Das kann man nicht pauschal beantworten.
Erstens ist beispielsweise Gelbgold 750 nicht gleich Gelbgold 750, sondern es gibt auch da unterschiedliche Legierungen. Die Preise richten sich einerseits nach den beinhalteten Legierungsmetallen, aber auch nach Angebot und Nachfrage, d.h. Lieferanten verlangen für Legierungen, bei denen sie keine Konkurrenz haben, natürlich aus etwas höhere Preise.

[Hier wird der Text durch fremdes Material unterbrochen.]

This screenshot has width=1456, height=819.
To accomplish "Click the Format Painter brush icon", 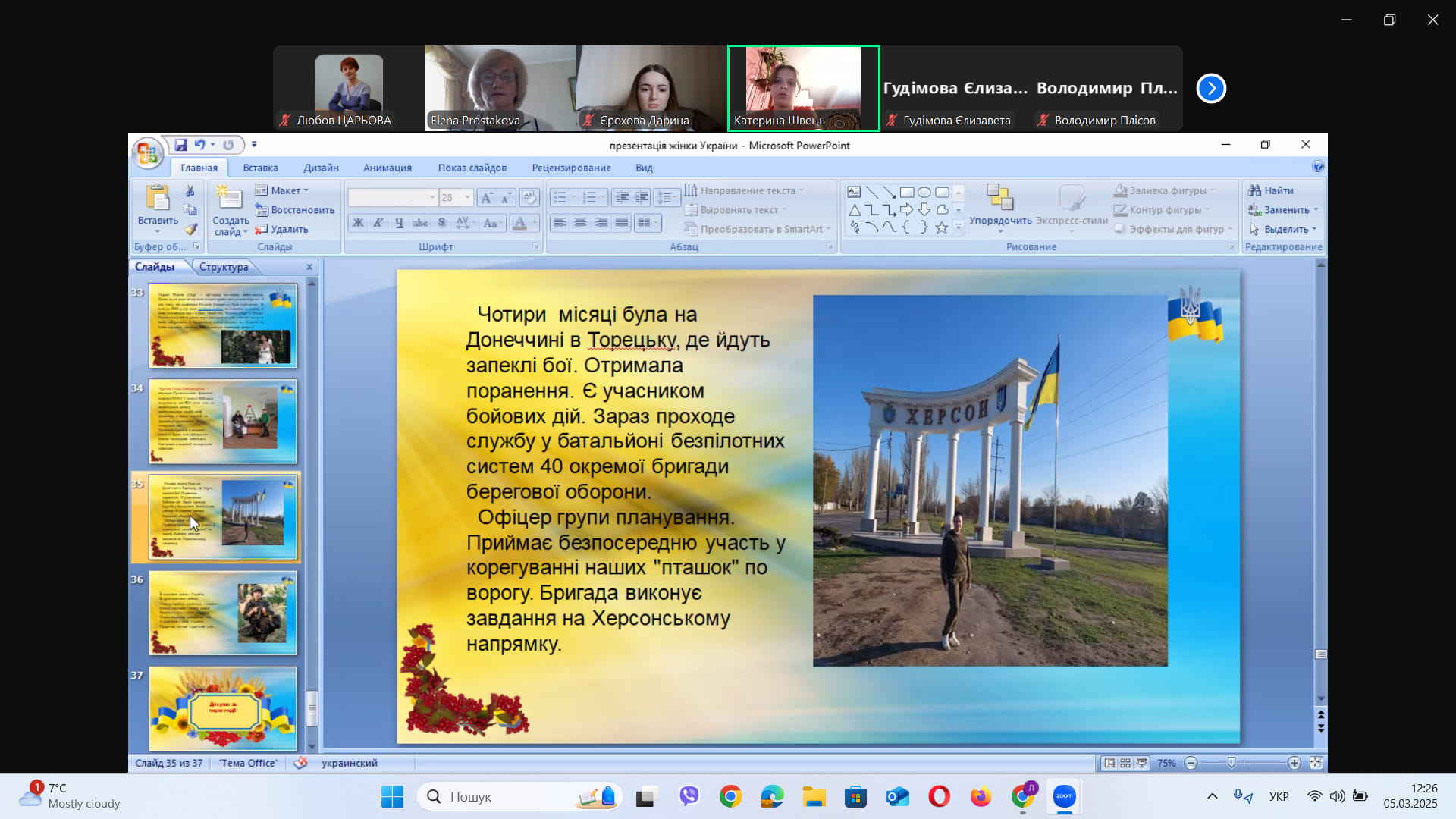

In der Praxis spielen aber ganz andere Faktoren eine viel größere Rolle. Beispielsweise haben Goldschmiede bestimmte Standardlegierungen meist vorrätig im Haus, selten verlangte Sonderlegierungen müssen sie erst auftragsbezogen bestellen, wodurch erhebliche Auftrags- und Transportkosten anfallen. Und schließlich sind manche Legierungen einfacher oder schwerer zu verarbeiten als andere, was sich in den Arbeitskosten ausdrückt.
Generell entspricht ja nur ein kleiner Teil des Schmuckpreises den Edelmetallkosten, der weitaus größere Teil des Preises sind Arbeits-, Vertriebs- und andere Kosten.